Rewrite the data below, swapping every "GUI agent" for "screen agent" and leaving everything else unchanged.

### Excerpted records
+--

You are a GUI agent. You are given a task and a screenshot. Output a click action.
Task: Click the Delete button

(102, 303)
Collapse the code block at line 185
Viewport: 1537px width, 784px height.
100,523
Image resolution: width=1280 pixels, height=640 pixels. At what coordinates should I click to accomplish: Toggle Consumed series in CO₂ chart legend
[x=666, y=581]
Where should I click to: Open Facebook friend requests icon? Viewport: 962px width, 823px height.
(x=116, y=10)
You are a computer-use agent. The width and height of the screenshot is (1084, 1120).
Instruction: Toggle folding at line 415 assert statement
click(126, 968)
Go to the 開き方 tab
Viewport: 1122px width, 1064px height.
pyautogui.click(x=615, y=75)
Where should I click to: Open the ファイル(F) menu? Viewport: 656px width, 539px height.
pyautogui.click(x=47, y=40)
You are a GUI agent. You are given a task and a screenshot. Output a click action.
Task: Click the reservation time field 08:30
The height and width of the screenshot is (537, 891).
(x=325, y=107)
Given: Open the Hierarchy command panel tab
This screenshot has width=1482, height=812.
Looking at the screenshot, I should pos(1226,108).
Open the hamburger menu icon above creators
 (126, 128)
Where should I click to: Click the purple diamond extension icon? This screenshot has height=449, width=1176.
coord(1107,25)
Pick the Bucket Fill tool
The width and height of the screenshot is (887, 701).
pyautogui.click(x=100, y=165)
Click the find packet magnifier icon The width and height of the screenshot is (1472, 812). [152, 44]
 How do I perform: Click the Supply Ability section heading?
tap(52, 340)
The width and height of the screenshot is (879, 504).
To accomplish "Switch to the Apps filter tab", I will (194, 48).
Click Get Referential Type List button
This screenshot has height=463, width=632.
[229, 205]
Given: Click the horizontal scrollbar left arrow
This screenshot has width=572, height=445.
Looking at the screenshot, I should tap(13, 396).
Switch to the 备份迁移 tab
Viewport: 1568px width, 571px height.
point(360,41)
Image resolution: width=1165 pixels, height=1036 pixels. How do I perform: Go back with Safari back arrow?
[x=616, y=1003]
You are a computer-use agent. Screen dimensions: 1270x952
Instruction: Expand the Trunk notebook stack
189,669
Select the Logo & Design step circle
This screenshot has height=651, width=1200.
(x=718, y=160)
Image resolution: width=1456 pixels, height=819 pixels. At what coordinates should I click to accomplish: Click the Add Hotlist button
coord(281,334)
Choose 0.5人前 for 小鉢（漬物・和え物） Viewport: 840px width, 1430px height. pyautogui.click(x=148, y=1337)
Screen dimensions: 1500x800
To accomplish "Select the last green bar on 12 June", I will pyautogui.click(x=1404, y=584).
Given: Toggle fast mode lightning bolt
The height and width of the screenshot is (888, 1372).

+--

### Result
You are a screen agent. You are given a task and a screenshot. Output a click action.
Task: Click the Delete button

(102, 303)
Collapse the code block at line 185
Viewport: 1537px width, 784px height.
100,523
Image resolution: width=1280 pixels, height=640 pixels. At what coordinates should I click to accomplish: Toggle Consumed series in CO₂ chart legend
[x=666, y=581]
Where should I click to: Open Facebook friend requests icon? Viewport: 962px width, 823px height.
(x=116, y=10)
You are a computer-use agent. The width and height of the screenshot is (1084, 1120).
Instruction: Toggle folding at line 415 assert statement
click(126, 968)
Go to the 開き方 tab
Viewport: 1122px width, 1064px height.
pyautogui.click(x=615, y=75)
Where should I click to: Open the ファイル(F) menu? Viewport: 656px width, 539px height.
pyautogui.click(x=47, y=40)
You are a screen agent. You are given a task and a screenshot. Output a click action.
Task: Click the reservation time field 08:30
The height and width of the screenshot is (537, 891).
(x=325, y=107)
Given: Open the Hierarchy command panel tab
This screenshot has width=1482, height=812.
Looking at the screenshot, I should pos(1226,108).
Open the hamburger menu icon above creators
 (126, 128)
Where should I click to: Click the purple diamond extension icon? This screenshot has height=449, width=1176.
coord(1107,25)
Pick the Bucket Fill tool
The width and height of the screenshot is (887, 701).
pyautogui.click(x=100, y=165)
Click the find packet magnifier icon The width and height of the screenshot is (1472, 812). [152, 44]
 How do I perform: Click the Supply Ability section heading?
tap(52, 340)
The width and height of the screenshot is (879, 504).
To accomplish "Switch to the Apps filter tab", I will (194, 48).
Click Get Referential Type List button
This screenshot has height=463, width=632.
[229, 205]
Given: Click the horizontal scrollbar left arrow
This screenshot has width=572, height=445.
Looking at the screenshot, I should tap(13, 396).
Switch to the 备份迁移 tab
Viewport: 1568px width, 571px height.
point(360,41)
Image resolution: width=1165 pixels, height=1036 pixels. How do I perform: Go back with Safari back arrow?
[x=616, y=1003]
You are a computer-use agent. Screen dimensions: 1270x952
Instruction: Expand the Trunk notebook stack
189,669
Select the Logo & Design step circle
This screenshot has height=651, width=1200.
(x=718, y=160)
Image resolution: width=1456 pixels, height=819 pixels. At what coordinates should I click to accomplish: Click the Add Hotlist button
coord(281,334)
Choose 0.5人前 for 小鉢（漬物・和え物） Viewport: 840px width, 1430px height. pyautogui.click(x=148, y=1337)
Screen dimensions: 1500x800
To accomplish "Select the last green bar on 12 June", I will pyautogui.click(x=1404, y=584).
Given: Toggle fast mode lightning bolt
The height and width of the screenshot is (888, 1372).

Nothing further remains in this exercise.